EU Farm to Fork strategy is a major opportunity to realign our relationship with the environment

However, it needs to be done properly, and must not shy away from addressing agriculture's biggest issues, says Francisco Guerreiro.
Francisco Guerreiro | Photo credit: European Parliament Audiovisual

By Francisco Guerreiro

Francisco Guerreiro (PT, Greens/EFA) is a vice-chair of Parliament’s Agriculture and Rural Development Committee

28 Oct 2020

@FGuerreiroMEP

In theory, the Farm to Fork (F2F) Strategy has the potential to revolutionise how we produce and consume our food in the European Union and ensure its a­ffordability, sustainability and security, just as Commission President Ursula von der Leyen promised.

Nevertheless, in practice, the concrete, bold and much-needed measures to tackle the biggest problem in agriculture seem to be missing from the F2F strategy. I am referring to the elephant in the room, the one that the institutions consistently fail to target when proposing measures to tackle the current environmental catastrophe, namely the intensive livestock sector.

The F2F Strategy actually recognises that 70 percent of emissions from agriculture come from the animal farming sector, and that 68 percent of the total agricultural land is used for animal production.

“In practice, the concrete, bold and much-needed measures to tackle the biggest problem in agriculture seem to be missing from the F2F strategy”

It also recognises that “moving to a more plant-based diet with less red and processed meats and with more fruits and vegetables will reduce not only risks of life threatening diseases, but also the environmental impact of the food system”; and that “while average intakes of (...) red meat (...) continue to exceed recommendations, consumption of whole-grain cereals, fruit and vegetables, legumes and nuts is insufficient”.

From the strategy, we can take it that the Commission is aware that we need to cut meat consumption and replace it with plant proteins. However, where then are the measures that would allow us to make this paradigm shift at the speed the environment requires? And why was dairy excluded from the discussion? The Commission should have proposed tax incentives for the F2F to be directed towards specific and sustainable plant-based products, in order to make them more affordable.

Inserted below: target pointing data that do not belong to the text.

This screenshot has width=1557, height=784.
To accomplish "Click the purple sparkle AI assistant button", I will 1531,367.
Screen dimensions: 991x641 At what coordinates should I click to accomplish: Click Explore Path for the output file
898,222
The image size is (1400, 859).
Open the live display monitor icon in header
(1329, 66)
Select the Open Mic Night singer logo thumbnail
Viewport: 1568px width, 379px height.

At the same time, the price of animal products should reflect their environmental footprint; such as associated greenhouse gas emissions and land use. This latter measure would, of course, be highly controversial; however, if meat retail prices continue to be low and fail to reflect the true cost (due to subsidies and externalisation of ecologic impacts), citizens will continue to have incentives to buy it. This is not what the F2F aims to achieve.

Furthermore, farmers should be eligible for incentives to switch to producing plant-proteins for human consumption. Also, measures for promoting protein crops for human consumption should have been included in the legislative proposal for a framework for a sustainable food system (to be published by the end of 2023), which is listed as an Action in the strategy.

Simplifying our food chain would enable us to reduce emissions and improve food affordability and security, but this is not what we practice. Instead, we grow or import crops to feed animals and then eat the animals when we should be eating the crops ourselves.

Fisheries are also a critical sector for the environment: the strategy fails to set comprehensive measures and goals for a transition to a low-impact fishing industry. This involves ending overfishing, ensuring that fisheries are fully monitored and controlled, banning destructive practices, nonselective fishing gear and eliminating the bycatch of sensitive species. When stating that fish consumption in the EU is ‘insufficient’, the strategy also fails to protect our oceans by making a clear call for us to eat more.

On aquaculture, the Commission has also failed to set wide-ranging measures and goals for a full transition to environmentally responsible and low impact aquaculture. The bottom line is that the F2F strategy has set some ambitious and welcome targets, such as pesticide reduction by 50 percent by 2030 and a 50 percent reduction in the sales of antimicrobials for farmed animals and in aquaculture by 2030.

“By continuing to shield the strongly lobbied meat, dairy, fishing and aquaculture industries, the Commission has avoided tackling the problem at its roots”

However, critical food sectors with high environmental impacts have not been effectively addressed. Food affordability and security go hand-in-hand with sustainability. By continuing to shield the strongly lobbied meat, dairy, fishing and aquaculture industries, the Commission has avoided tackling the problem at its roots.

In addition to these sectors, there is a fundamental component that must also be mentioned here - long supply chains. The COVID-19 pandemic has demonstrated how our dependency on these chains has made our food system fragile, and the Commission has aimed - in the F2F - to change this: “to create shorter supply chains [it] will support reducing dependence on long-haul transportation”. Yet how will this manifest itself?

Many of the actions proposed in the document are simply too vague for a proper analysis, and this is one of them. Even with the vagueness attached to many of the proposed actions, the Commission’s F2F proposal still needs to be scrutinised by the European Parliament.

For the sake of future generations, I hope that the MEPs are suitably critical towards it. They need to ensure that it favours the environment and that they do not water down, in any way, the Commission’s progressive ambitions that offer the potential to bring us one step closer to carbon neutrality.